* **DIRECTIONS FOR THIS TASK**
The answer must be an exact copy of the lines from the one containing "The image size is (1456, 824)." through the final line of the material, both included, and nothing else.

* **DATA**

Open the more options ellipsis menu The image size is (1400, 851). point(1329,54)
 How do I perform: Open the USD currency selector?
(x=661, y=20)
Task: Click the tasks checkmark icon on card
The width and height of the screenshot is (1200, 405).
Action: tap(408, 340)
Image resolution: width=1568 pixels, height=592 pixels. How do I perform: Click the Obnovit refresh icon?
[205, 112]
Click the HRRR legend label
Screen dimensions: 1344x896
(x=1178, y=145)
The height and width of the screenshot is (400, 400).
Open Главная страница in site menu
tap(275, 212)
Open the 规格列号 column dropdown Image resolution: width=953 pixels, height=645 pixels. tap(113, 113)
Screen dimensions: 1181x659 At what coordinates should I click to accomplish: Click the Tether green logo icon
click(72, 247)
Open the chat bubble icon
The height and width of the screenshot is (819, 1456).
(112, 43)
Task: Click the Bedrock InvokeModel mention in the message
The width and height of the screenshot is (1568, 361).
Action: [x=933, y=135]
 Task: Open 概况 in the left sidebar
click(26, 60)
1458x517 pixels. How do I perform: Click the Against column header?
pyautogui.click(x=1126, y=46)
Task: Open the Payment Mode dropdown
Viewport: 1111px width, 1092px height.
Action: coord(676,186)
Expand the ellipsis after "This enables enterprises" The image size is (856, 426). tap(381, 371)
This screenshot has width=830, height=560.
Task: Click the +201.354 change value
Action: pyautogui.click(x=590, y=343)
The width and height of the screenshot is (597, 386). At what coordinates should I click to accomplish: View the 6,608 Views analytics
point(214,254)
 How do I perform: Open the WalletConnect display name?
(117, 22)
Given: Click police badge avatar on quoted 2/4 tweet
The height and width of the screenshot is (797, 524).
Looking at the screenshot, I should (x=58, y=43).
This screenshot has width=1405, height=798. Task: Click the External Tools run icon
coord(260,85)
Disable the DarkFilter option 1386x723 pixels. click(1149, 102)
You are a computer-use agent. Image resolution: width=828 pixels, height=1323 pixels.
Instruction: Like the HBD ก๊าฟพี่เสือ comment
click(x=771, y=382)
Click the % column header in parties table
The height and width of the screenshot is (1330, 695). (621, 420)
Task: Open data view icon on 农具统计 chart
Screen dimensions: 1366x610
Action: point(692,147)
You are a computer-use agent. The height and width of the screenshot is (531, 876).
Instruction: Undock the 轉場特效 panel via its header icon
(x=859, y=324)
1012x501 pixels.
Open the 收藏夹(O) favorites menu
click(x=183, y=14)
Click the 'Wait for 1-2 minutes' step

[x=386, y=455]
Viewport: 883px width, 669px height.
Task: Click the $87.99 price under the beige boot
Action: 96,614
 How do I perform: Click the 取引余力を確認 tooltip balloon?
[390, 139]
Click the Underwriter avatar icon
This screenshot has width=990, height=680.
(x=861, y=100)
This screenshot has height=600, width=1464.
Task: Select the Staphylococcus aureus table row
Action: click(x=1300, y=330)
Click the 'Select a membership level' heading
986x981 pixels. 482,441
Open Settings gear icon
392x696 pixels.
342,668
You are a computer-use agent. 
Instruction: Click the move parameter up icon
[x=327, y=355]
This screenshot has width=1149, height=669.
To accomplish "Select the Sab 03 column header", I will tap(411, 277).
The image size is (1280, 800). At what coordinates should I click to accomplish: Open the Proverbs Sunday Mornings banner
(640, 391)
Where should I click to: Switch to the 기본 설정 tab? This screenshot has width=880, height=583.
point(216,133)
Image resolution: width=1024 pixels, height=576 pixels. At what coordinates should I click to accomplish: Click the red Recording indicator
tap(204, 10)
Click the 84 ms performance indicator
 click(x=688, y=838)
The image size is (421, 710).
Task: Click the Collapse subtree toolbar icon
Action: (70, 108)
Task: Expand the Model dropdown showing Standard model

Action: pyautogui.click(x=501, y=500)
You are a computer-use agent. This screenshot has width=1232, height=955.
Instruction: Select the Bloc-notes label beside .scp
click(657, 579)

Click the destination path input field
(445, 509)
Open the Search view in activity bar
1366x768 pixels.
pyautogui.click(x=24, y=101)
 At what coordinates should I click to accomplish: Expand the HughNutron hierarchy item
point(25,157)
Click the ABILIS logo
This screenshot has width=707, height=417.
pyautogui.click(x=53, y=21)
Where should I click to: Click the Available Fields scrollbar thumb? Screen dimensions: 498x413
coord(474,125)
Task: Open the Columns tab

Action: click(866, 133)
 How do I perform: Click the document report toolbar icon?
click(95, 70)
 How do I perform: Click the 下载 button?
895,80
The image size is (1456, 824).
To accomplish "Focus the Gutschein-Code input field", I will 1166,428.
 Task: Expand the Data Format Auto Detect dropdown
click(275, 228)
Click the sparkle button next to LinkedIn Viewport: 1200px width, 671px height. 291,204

* **WORKED SOLUTION**
The image size is (1456, 824).
To accomplish "Focus the Gutschein-Code input field", I will 1166,428.
 Task: Expand the Data Format Auto Detect dropdown
click(275, 228)
Click the sparkle button next to LinkedIn Viewport: 1200px width, 671px height. 291,204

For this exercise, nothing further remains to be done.